From: Liviu Dudau <liviu.dudau@arm.com>
To: Boris Brezillon <boris.brezillon@collabora.com>
Cc: Steven Price <steven.price@arm.com>,
Adrián Larumbe <adrian.larumbe@collabora.com>,
dri-devel@lists.freedesktop.org, kernel@collabora.com,
Nicolas Frattaroli <nicolas.frattaroli@collabora.com>,
Tvrtko Ursulin <tvrtko.ursulin@igalia.com>,
Philipp Stanner <phasta@kernel.org>,
Christian König <christian.koenig@amd.com>
Subject: Re: [PATCH] drm/panthor: Fix the "done_fence is initialized" detection logic
Date: Mon, 9 Mar 2026 11:05:06 +0000 [thread overview]
Message-ID: <aa6pYsoS6Ahdi8nu@e142607> (raw)
In-Reply-To: <20260309103053.211415-1-boris.brezillon@collabora.com>
On Mon, Mar 09, 2026 at 11:30:53AM +0100, Boris Brezillon wrote:
> After commit 541c8f2468b9 ("dma-buf: detach fence ops on signal v3"),
> dma_fence::ops == NULL can't be used to check if the fence is initialized
> or not.

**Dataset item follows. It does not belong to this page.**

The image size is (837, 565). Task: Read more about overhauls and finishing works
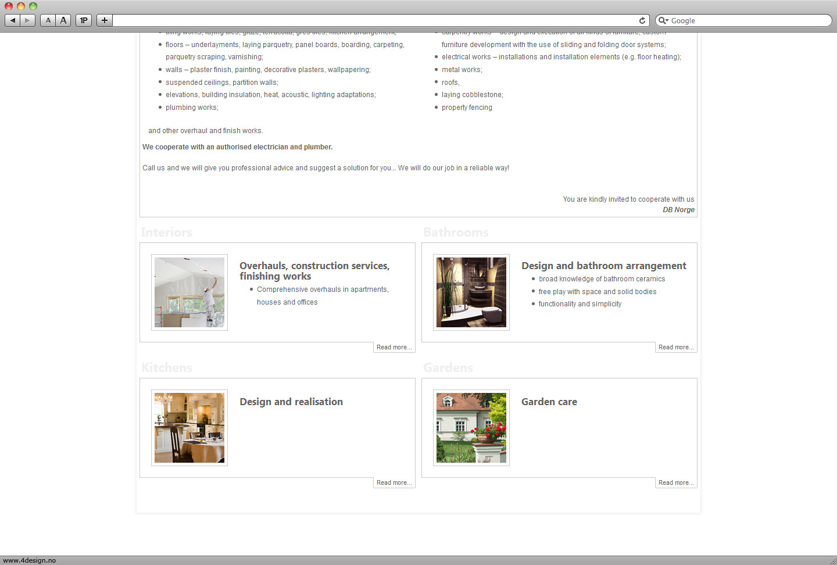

We could turn this into an "is_signaled() || ops == NULL" test,
> but that's fragile, since it's still subject to dma_fence internal
> changes. So let's have the "is_initialized" state encoded directly in
> the pointer through the lowest bit which is guaranteed to be unused
> because of the dma_fence alignment constraint.
I'm confused! There is only one place where we end up being interested if the
fence has been initialized or not, and that is in job_release(). I don't
see why checking for "ops != NULL" before calling dma_fence_put() should not
be enough, or even better, why don't we call dma_fence_put() regardless,
as the core code should take care of an uninitialized dma_fence AFAICT.
Best regards,
Liviu
>
> Cc: Nicolas Frattaroli <nicolas.frattaroli@collabora.com>
> Cc: Tvrtko Ursulin <tvrtko.ursulin@igalia.com>
> Cc: Philipp Stanner <phasta@kernel.org>
> Cc: Christian König <christian.koenig@amd.com>
> Reported-by: Steven Price <steven.price@arm.com>
> Reported-by: Nicolas Frattaroli <nicolas.frattaroli@collabora.com>
> Fixes: 541c8f2468b9 ("dma-buf: detach fence ops on signal v3")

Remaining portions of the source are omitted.